> [What needs to be done] Put every line from the one containing "Image resolution: width=678" down to the one containing "Action: coord(130,205)" into a JSON list of strings, one string per line, leaving out blank lines.

> [Records]

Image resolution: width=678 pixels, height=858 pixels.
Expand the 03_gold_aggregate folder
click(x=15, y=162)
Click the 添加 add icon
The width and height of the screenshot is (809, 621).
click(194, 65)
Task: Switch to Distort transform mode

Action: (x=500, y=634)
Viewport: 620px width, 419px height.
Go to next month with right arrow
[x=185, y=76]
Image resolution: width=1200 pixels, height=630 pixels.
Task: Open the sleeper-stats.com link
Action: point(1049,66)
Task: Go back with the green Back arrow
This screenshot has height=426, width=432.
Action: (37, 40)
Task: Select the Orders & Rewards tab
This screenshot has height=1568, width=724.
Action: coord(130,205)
---
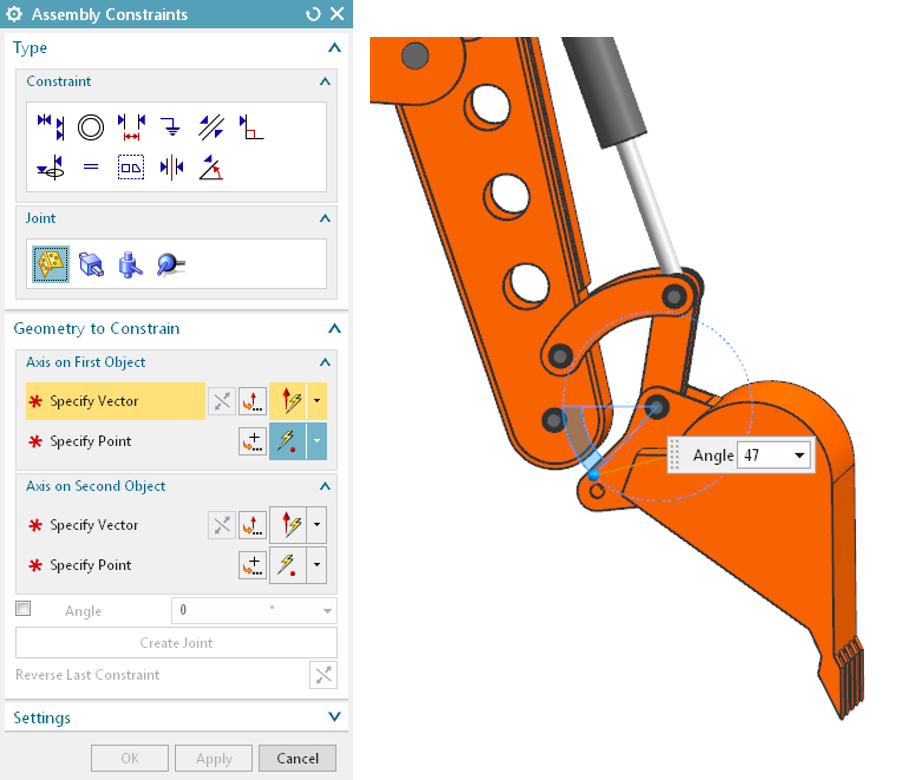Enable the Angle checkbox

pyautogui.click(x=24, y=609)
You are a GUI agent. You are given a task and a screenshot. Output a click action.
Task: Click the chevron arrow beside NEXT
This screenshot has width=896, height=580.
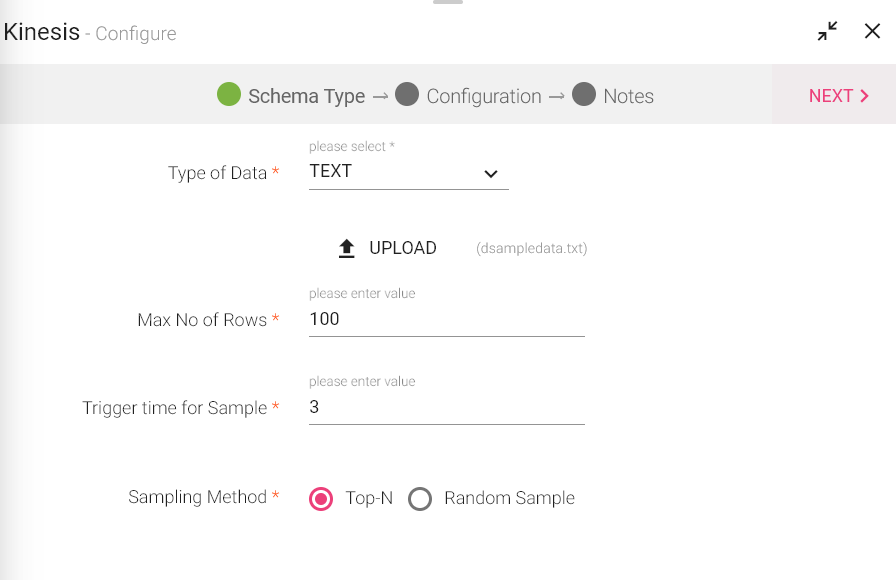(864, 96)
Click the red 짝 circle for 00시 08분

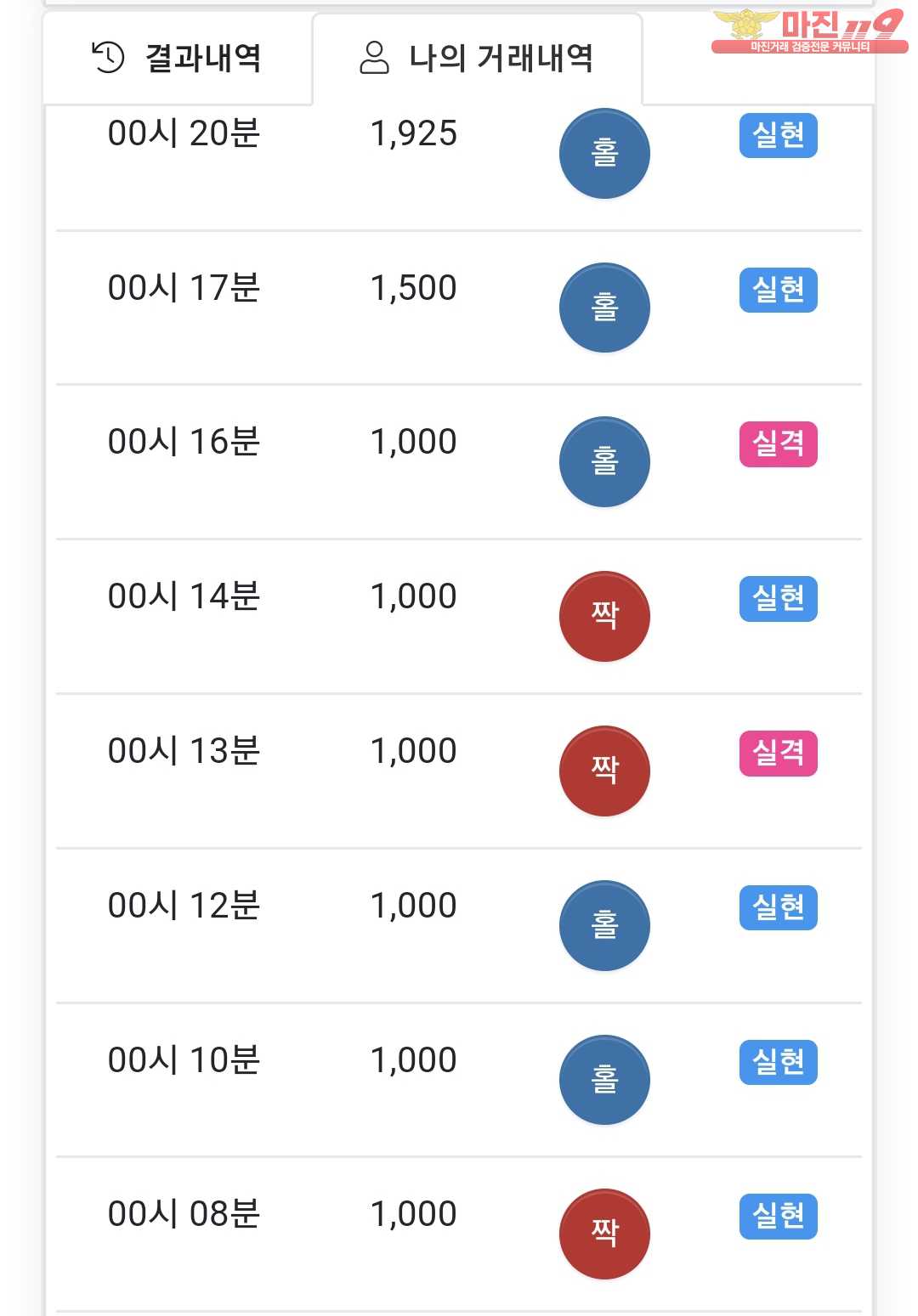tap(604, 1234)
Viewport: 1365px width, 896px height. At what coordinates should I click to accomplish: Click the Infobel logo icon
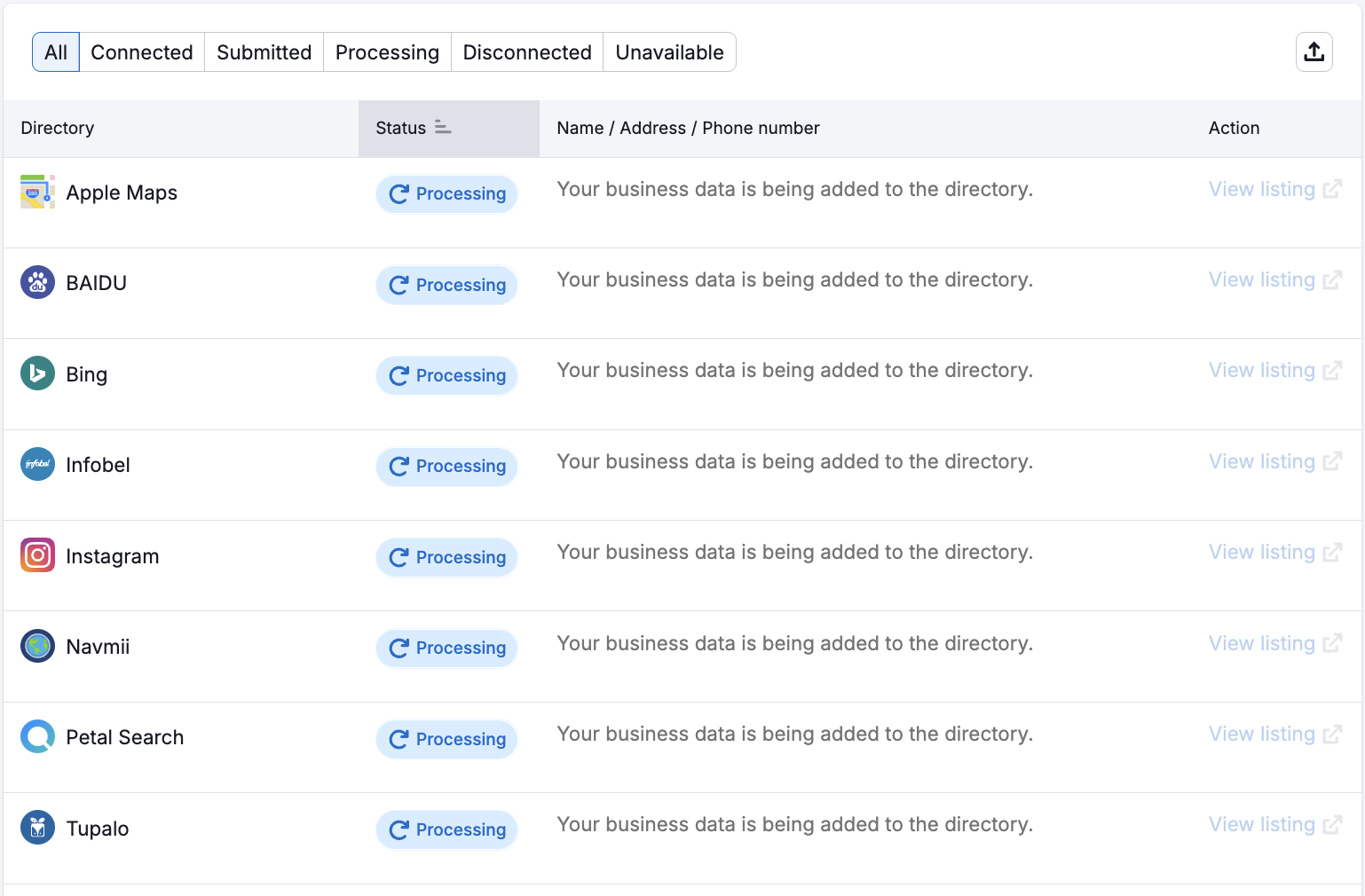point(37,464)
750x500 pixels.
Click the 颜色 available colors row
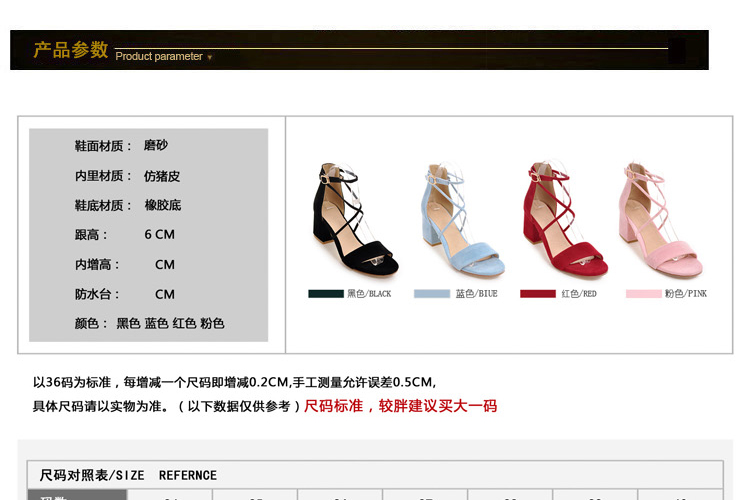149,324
...
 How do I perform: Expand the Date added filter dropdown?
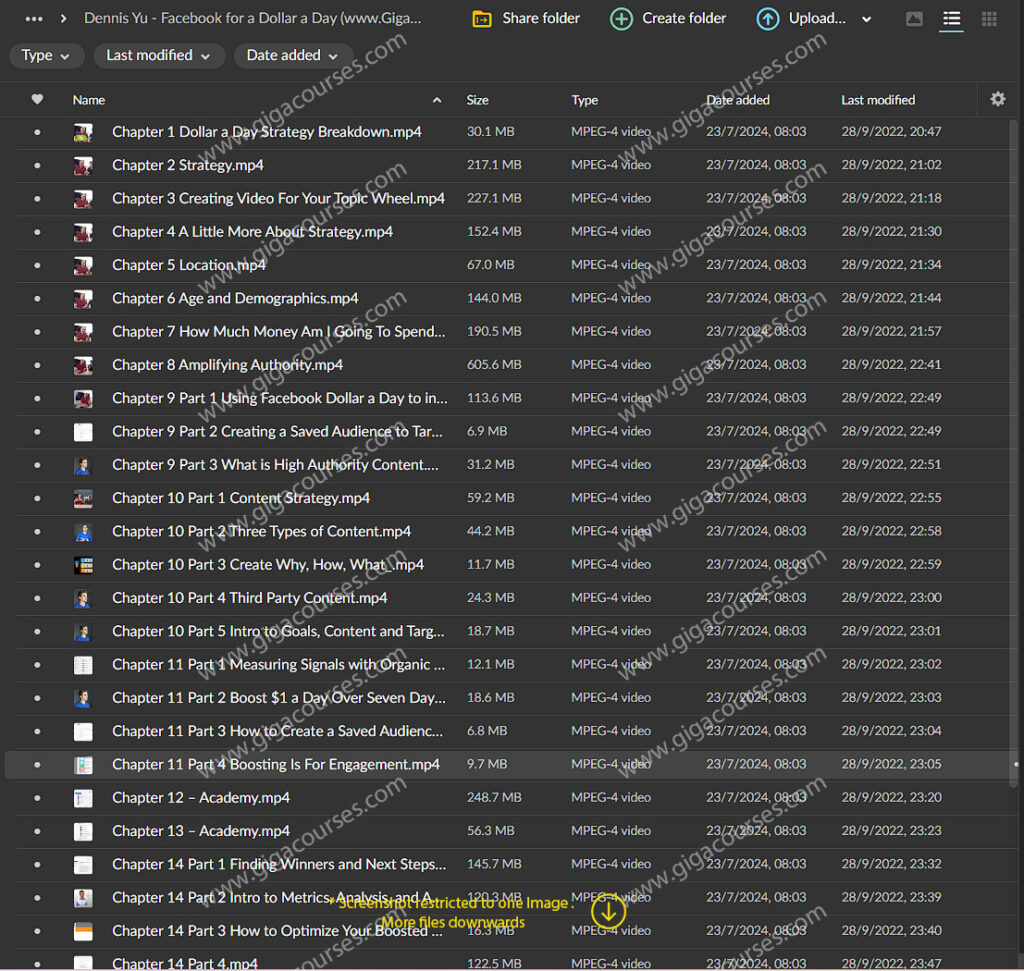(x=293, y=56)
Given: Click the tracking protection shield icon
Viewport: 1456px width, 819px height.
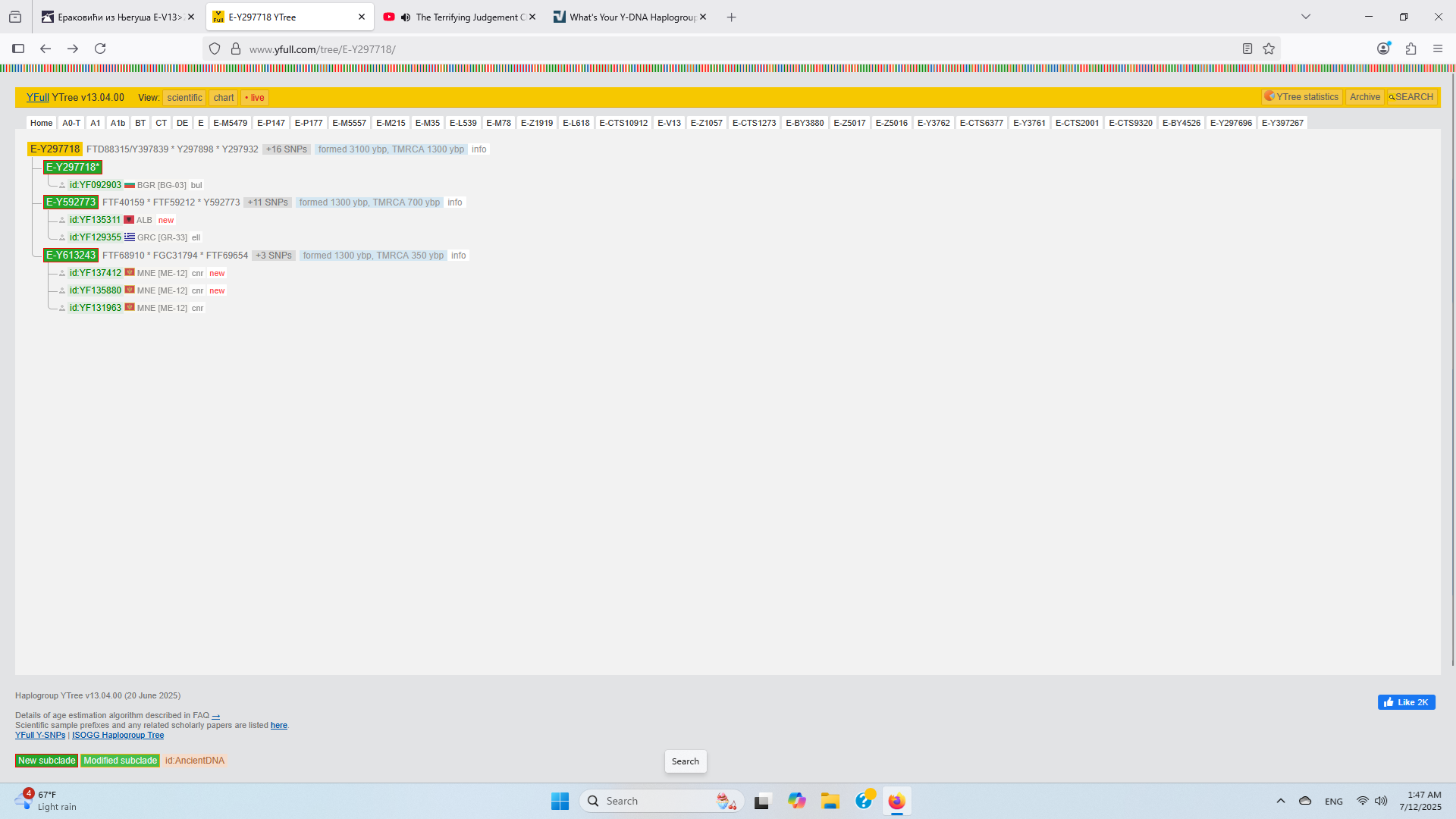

> [Written solution]
[
  "Image resolution: width=678 pixels, height=858 pixels.",
  "Expand the 03_gold_aggregate folder",
  "click(x=15, y=162)",
  "Click the 添加 add icon",
  "The width and height of the screenshot is (809, 621).",
  "click(194, 65)",
  "Task: Switch to Distort transform mode",
  "Action: (x=500, y=634)",
  "Viewport: 620px width, 419px height.",
  "Go to next month with right arrow",
  "[x=185, y=76]",
  "Image resolution: width=1200 pixels, height=630 pixels.",
  "Task: Open the sleeper-stats.com link",
  "Action: point(1049,66)",
  "Task: Go back with the green Back arrow",
  "This screenshot has height=426, width=432.",
  "Action: (37, 40)",
  "Task: Select the Orders & Rewards tab",
  "This screenshot has height=1568, width=724.",
  "Action: coord(130,205)"
]